*** DATA PROVIDED Section Begins ***

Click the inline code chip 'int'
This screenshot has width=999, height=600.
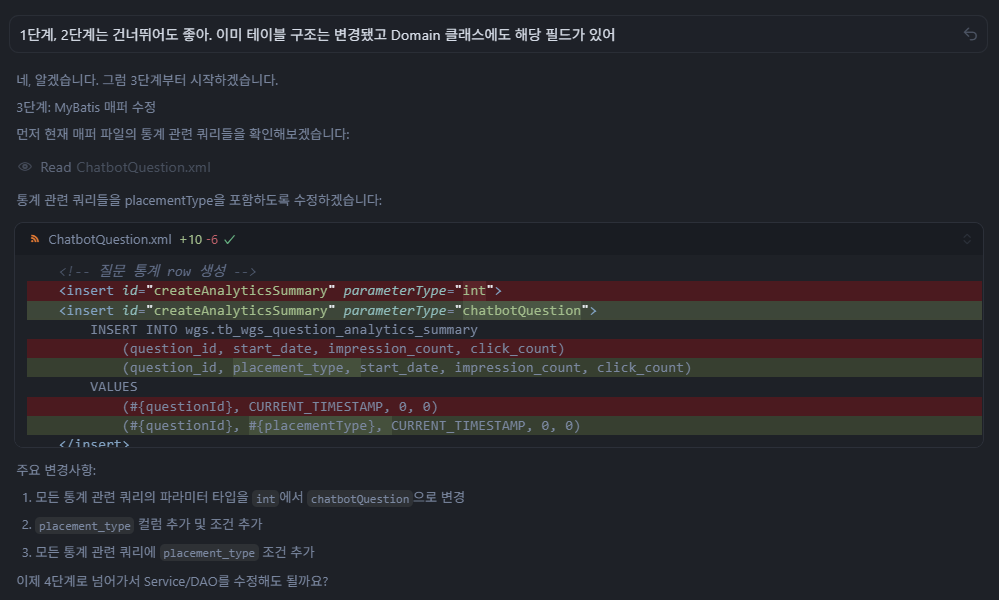pos(264,498)
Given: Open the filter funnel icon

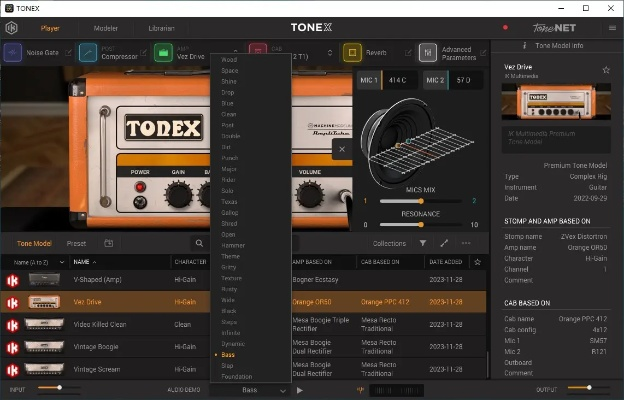Looking at the screenshot, I should (x=422, y=243).
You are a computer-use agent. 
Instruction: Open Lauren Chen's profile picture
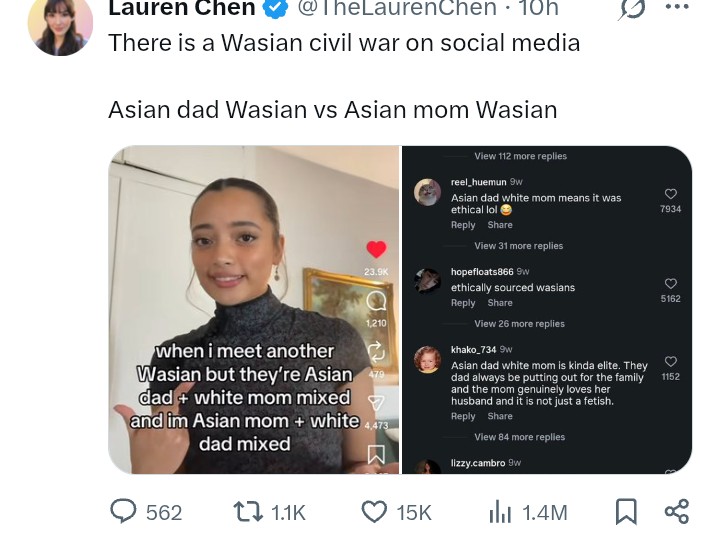60,25
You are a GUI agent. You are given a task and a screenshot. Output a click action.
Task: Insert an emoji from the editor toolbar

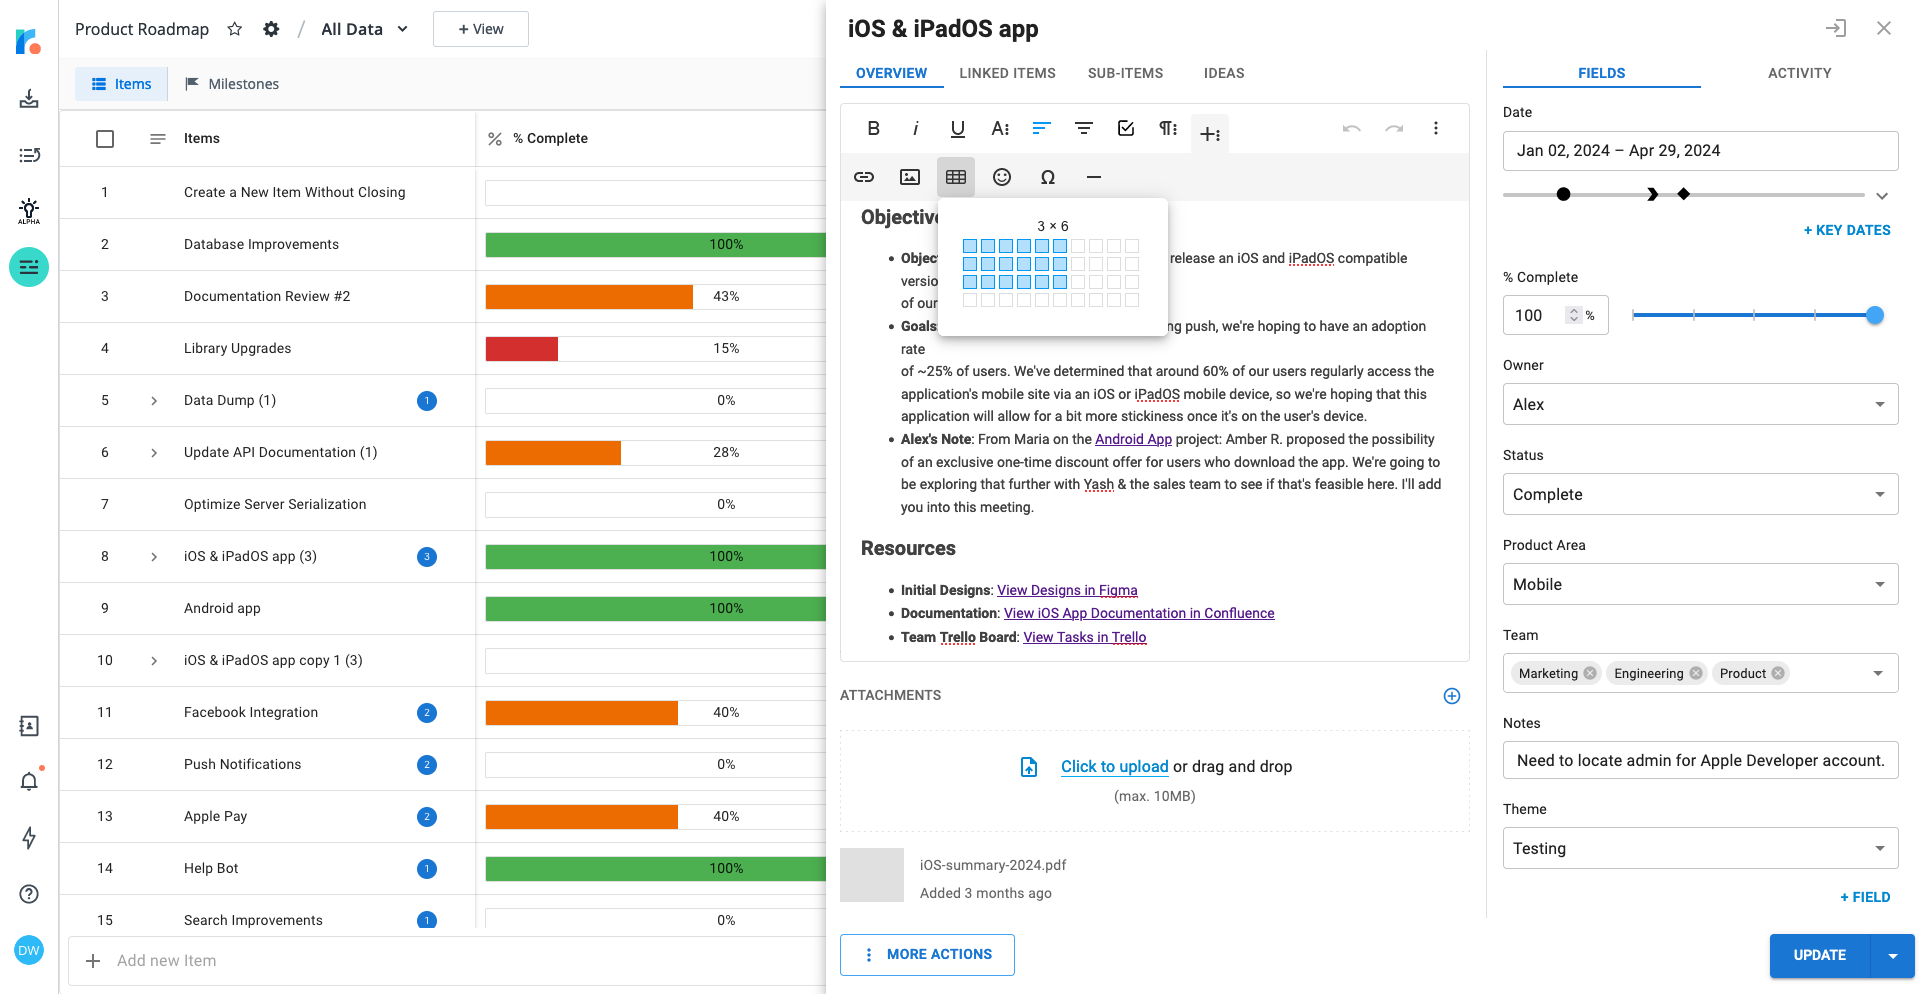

*** DATA PROVIDED Section Ends ***

WORK REQUEST: Pull every line containing "agent" from the data.

SOLUTION FOR THIS TASK:
You are a computer-use agent. 
You are a GUI agent. You are given a task and a screenshot. Output a click action.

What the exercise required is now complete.